Materials provided —
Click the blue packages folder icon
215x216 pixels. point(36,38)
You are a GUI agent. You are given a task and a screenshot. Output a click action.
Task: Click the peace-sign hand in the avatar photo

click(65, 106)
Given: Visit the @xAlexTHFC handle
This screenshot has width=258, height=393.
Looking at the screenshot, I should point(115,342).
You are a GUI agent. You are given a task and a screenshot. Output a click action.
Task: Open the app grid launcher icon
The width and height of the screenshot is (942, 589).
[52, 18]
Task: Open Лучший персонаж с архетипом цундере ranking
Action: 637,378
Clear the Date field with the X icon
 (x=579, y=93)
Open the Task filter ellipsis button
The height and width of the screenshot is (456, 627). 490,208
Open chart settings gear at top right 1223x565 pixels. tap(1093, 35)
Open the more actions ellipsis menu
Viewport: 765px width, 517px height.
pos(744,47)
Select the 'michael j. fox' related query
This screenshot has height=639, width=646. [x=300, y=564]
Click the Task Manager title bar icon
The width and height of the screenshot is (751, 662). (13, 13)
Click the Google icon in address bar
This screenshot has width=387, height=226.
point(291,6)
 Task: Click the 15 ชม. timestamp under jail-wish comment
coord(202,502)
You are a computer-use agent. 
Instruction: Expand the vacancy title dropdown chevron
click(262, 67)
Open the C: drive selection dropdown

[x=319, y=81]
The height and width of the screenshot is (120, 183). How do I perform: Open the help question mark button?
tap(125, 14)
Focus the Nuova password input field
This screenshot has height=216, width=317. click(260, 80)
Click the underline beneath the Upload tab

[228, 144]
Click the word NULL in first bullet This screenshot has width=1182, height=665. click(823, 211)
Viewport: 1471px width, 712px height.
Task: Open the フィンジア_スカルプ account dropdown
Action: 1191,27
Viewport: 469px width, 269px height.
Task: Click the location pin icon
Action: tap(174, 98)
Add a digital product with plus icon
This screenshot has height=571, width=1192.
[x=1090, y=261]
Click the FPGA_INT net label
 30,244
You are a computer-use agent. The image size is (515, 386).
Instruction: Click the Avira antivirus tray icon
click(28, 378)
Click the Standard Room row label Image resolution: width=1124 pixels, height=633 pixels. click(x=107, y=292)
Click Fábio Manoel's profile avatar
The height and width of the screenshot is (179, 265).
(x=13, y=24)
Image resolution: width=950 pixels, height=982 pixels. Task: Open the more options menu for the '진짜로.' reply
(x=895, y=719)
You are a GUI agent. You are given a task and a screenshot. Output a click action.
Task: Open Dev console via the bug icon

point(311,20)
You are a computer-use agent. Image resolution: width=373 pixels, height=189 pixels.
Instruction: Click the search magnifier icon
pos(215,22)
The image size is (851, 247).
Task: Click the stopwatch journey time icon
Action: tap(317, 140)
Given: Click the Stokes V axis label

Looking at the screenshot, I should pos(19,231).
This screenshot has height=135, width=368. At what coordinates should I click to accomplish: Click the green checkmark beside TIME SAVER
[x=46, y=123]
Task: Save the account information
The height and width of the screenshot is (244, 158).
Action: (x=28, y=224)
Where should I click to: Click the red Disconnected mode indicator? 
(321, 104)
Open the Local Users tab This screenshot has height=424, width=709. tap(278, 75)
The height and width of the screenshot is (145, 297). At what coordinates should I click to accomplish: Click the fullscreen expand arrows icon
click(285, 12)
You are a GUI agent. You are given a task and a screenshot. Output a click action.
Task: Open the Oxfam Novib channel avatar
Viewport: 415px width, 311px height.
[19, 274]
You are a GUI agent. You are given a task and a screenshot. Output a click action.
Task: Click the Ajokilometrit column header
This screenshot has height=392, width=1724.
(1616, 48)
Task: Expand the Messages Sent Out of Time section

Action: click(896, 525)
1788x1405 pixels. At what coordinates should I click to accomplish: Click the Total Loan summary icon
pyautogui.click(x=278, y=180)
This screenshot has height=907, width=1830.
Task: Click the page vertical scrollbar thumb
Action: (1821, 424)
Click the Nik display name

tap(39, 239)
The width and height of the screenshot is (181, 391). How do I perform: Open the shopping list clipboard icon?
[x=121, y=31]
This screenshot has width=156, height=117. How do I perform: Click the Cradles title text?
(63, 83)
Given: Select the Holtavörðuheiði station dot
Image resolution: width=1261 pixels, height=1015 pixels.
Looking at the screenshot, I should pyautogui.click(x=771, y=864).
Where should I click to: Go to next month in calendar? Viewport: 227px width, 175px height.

Task details — Copy each line of the records containing the string "computer".

Output for this exercise —
You are a computer-use agent. 
You are a computer-use agent. The image size is (515, 386).
You are a computer-use agent. Image resolution: width=373 pixels, height=189 pixels.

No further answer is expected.